# Exoplanet Detection Using Machine Learning

## Introduction

In many real world situations, you will have limited or no labeled data.  Can we still use machine learning?  Yes!  However, our approach to the problem will change slightly.  The most common approach to unsupervised machine learning problems is clustering.  In today's workshop we'll explore another powerful machine learning approach, autoencoders.  Autoencoders are used for a number of different data science applications.  They are popular for anomaly detection, compression, and dimensional reduction.  Using an autoencoder converts the problem from an unsupervised machine learning problem to a semi-supervised machine learning problem.  

This notebook will use time series data from the [Kepler Spacecraft](https://en.wikipedia.org/wiki/Kepler_space_telescope).  Kepler is a space telescope launched in 2009 and retired in 2018.  It was designed to survey a portion of Earth's region of the Milky Way to discover Earth-size exoplanets in or near habitable zones.  Kepler's photometer continually monitored the brightness of approximately 150,000 main sequence stars in a fixed field of view. The data was transmitted to Earth, and then analyzed to detect periodic dimming caused by exoplanets that cross in front of their host star. Only planets whose orbits are seen edge-on from Earth could be detected. In total, Kepler observed 530,506 stars and detected 2,662 planets.

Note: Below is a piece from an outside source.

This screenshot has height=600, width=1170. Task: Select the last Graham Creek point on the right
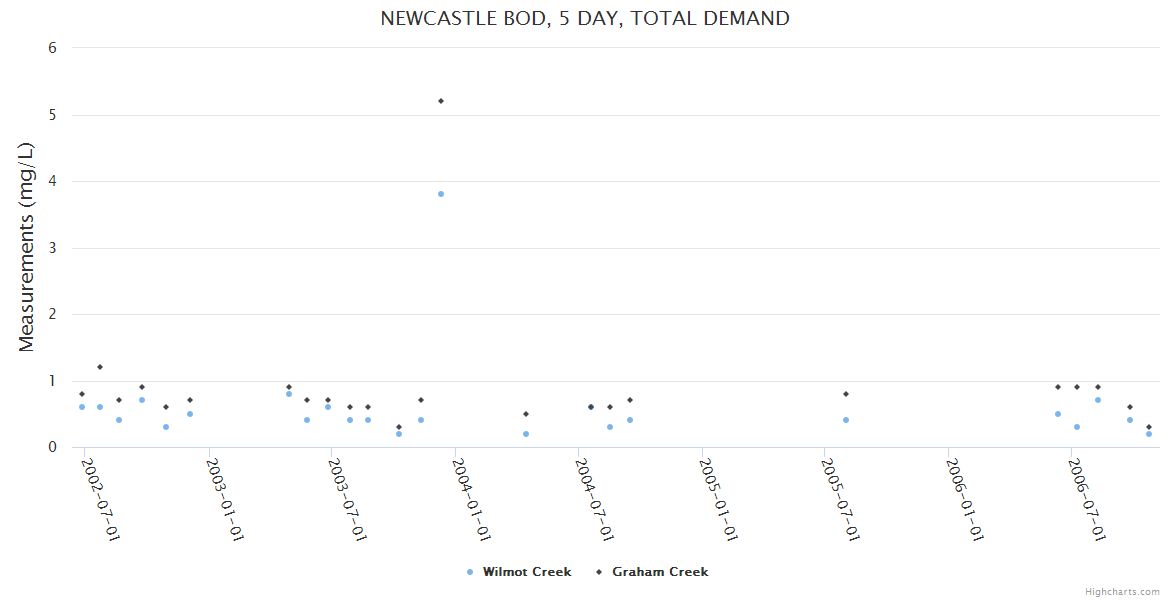tap(1149, 427)
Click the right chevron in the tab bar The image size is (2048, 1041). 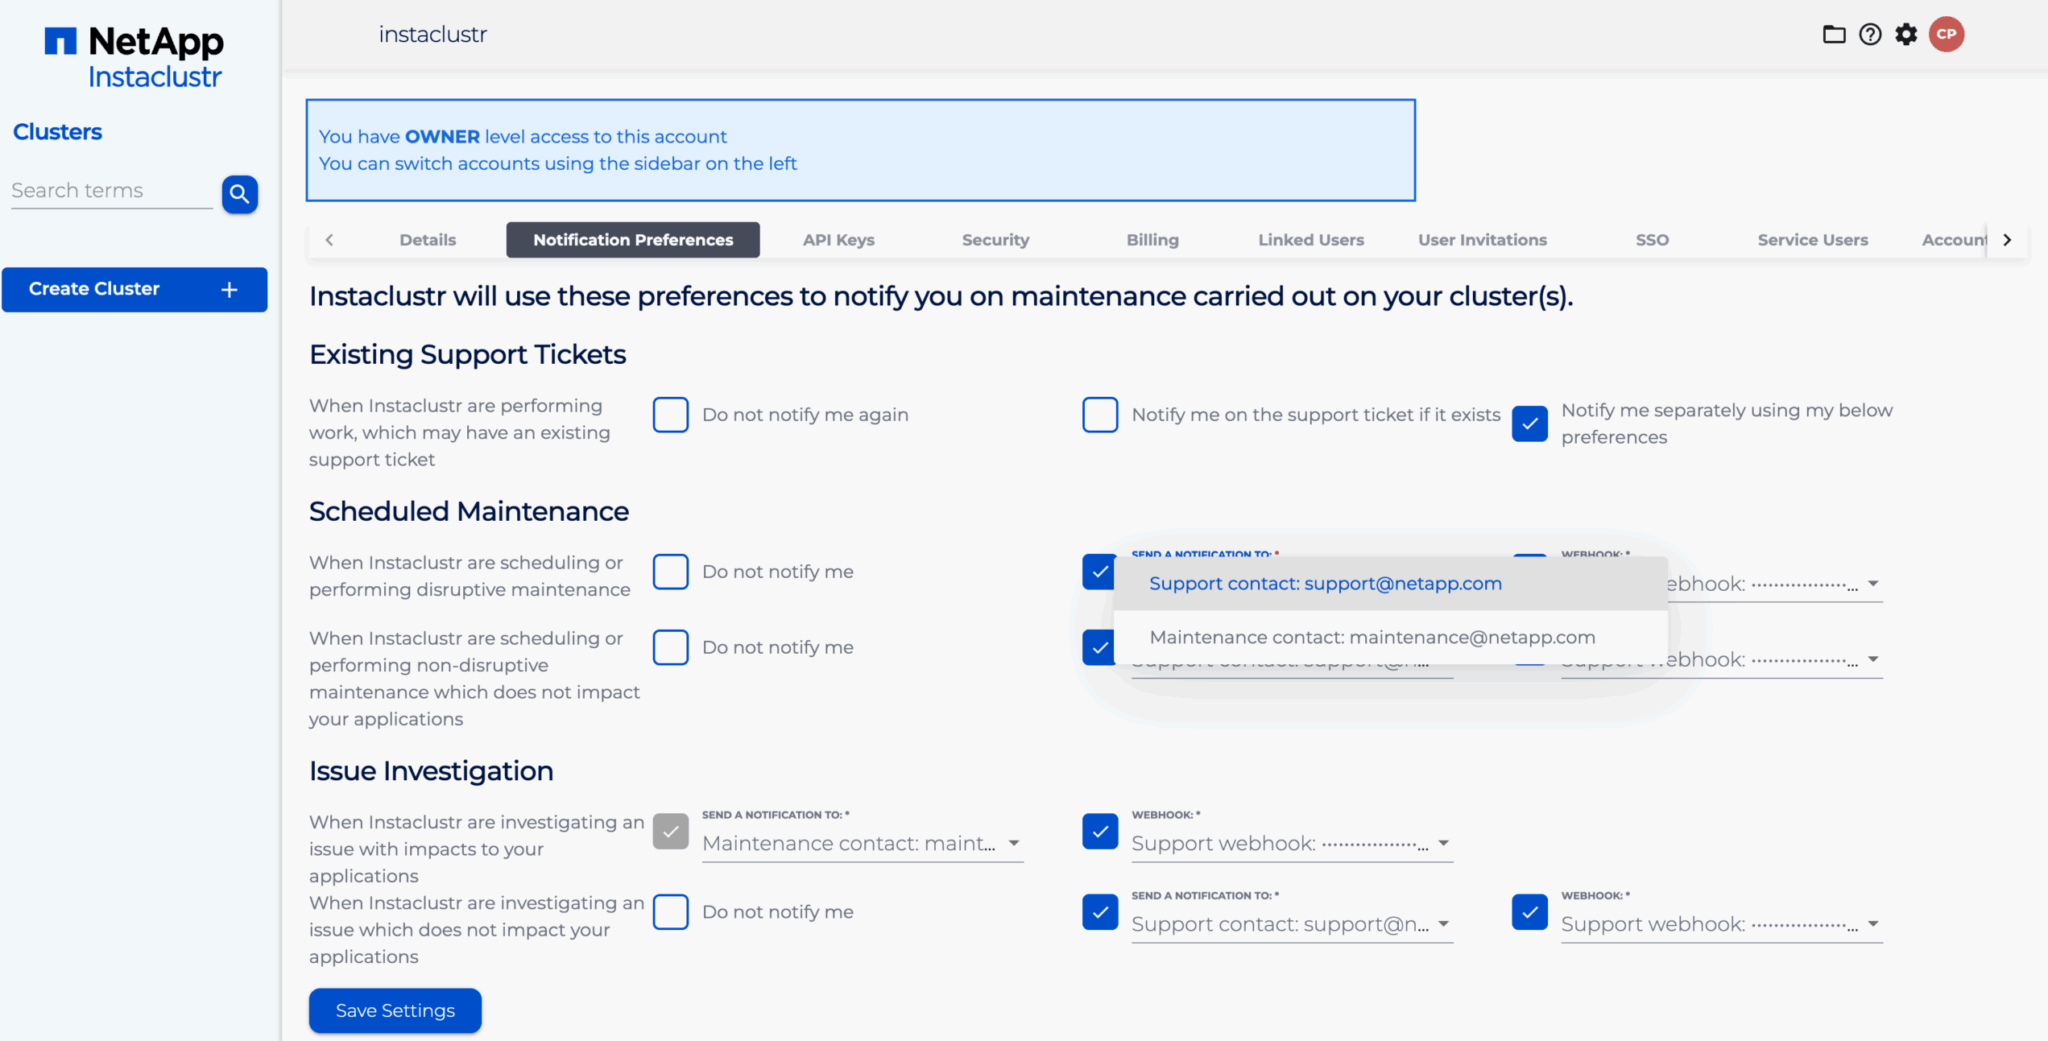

Kepler's method of exploplanet detection is known as the Transit Method.  The telescope observes the star's brightness as a function of time.  As exoplanets pass in front of the star the brightness drops slightly and then returns to the previous values.  Below is an illustration of this method by Chris Shallue.  In fact, we are going to build off of the excellent work of Chris Shallue, where they used machine learning to classify planet candidates.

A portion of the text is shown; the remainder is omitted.